Aim of the exercise – Retype the material below line for line, reproducing every character as it appears.

Entries provided –
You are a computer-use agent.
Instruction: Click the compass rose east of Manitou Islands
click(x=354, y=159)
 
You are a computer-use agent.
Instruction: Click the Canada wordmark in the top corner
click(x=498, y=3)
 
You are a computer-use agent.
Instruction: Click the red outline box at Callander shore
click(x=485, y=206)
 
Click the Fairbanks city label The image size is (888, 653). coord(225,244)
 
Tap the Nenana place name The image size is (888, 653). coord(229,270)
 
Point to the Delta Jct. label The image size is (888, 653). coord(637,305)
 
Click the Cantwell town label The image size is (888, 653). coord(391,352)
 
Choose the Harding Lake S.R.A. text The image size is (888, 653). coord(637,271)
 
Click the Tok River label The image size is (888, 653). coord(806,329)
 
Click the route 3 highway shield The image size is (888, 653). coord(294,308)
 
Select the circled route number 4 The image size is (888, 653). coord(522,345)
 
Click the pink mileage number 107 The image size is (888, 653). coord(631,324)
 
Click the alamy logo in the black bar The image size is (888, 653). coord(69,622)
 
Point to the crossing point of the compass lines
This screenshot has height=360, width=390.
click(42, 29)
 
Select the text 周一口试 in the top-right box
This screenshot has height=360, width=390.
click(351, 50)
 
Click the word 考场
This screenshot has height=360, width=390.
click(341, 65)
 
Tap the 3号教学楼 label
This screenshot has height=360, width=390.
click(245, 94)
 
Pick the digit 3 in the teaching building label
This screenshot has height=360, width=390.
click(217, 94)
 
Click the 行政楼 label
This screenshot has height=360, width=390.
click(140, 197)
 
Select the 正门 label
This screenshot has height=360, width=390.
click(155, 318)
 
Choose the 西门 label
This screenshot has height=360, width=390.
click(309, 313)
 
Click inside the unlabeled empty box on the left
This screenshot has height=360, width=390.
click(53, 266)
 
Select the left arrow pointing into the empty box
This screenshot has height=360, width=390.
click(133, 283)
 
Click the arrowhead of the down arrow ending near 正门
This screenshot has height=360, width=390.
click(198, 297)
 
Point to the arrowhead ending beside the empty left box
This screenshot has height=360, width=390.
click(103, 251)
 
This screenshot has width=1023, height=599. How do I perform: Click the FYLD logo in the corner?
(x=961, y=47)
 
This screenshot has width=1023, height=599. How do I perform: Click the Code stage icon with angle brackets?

Task solution –
You are a computer-use agent.
Instruction: Click the compass rose east of Manitou Islands
click(x=354, y=159)
 
You are a computer-use agent.
Instruction: Click the Canada wordmark in the top corner
click(x=498, y=3)
 
You are a computer-use agent.
Instruction: Click the red outline box at Callander shore
click(x=485, y=206)
 
Click the Fairbanks city label The image size is (888, 653). coord(225,244)
 
Tap the Nenana place name The image size is (888, 653). coord(229,270)
 
Point to the Delta Jct. label The image size is (888, 653). coord(637,305)
 
Click the Cantwell town label The image size is (888, 653). coord(391,352)
 
Choose the Harding Lake S.R.A. text The image size is (888, 653). coord(637,271)
 
Click the Tok River label The image size is (888, 653). coord(806,329)
 
Click the route 3 highway shield The image size is (888, 653). coord(294,308)
 
Select the circled route number 4 The image size is (888, 653). coord(522,345)
 
Click the pink mileage number 107 The image size is (888, 653). coord(631,324)
 
Click the alamy logo in the black bar The image size is (888, 653). coord(69,622)
 
Point to the crossing point of the compass lines
This screenshot has height=360, width=390.
click(42, 29)
 
Select the text 周一口试 in the top-right box
This screenshot has height=360, width=390.
click(351, 50)
 
Click the word 考场
This screenshot has height=360, width=390.
click(341, 65)
 
Tap the 3号教学楼 label
This screenshot has height=360, width=390.
click(245, 94)
 
Pick the digit 3 in the teaching building label
This screenshot has height=360, width=390.
click(217, 94)
 
Click the 行政楼 label
This screenshot has height=360, width=390.
click(140, 197)
 
Select the 正门 label
This screenshot has height=360, width=390.
click(155, 318)
 
Choose the 西门 label
This screenshot has height=360, width=390.
click(309, 313)
 
Click inside the unlabeled empty box on the left
This screenshot has height=360, width=390.
click(53, 266)
 
Select the left arrow pointing into the empty box
This screenshot has height=360, width=390.
click(133, 283)
 
Click the arrowhead of the down arrow ending near 正门
This screenshot has height=360, width=390.
click(198, 297)
 
Point to the arrowhead ending beside the empty left box
This screenshot has height=360, width=390.
click(103, 251)
 
This screenshot has width=1023, height=599. How do I perform: Click the FYLD logo in the corner?
(x=961, y=47)
 
This screenshot has width=1023, height=599. How do I perform: Click the Code stage icon with angle brackets?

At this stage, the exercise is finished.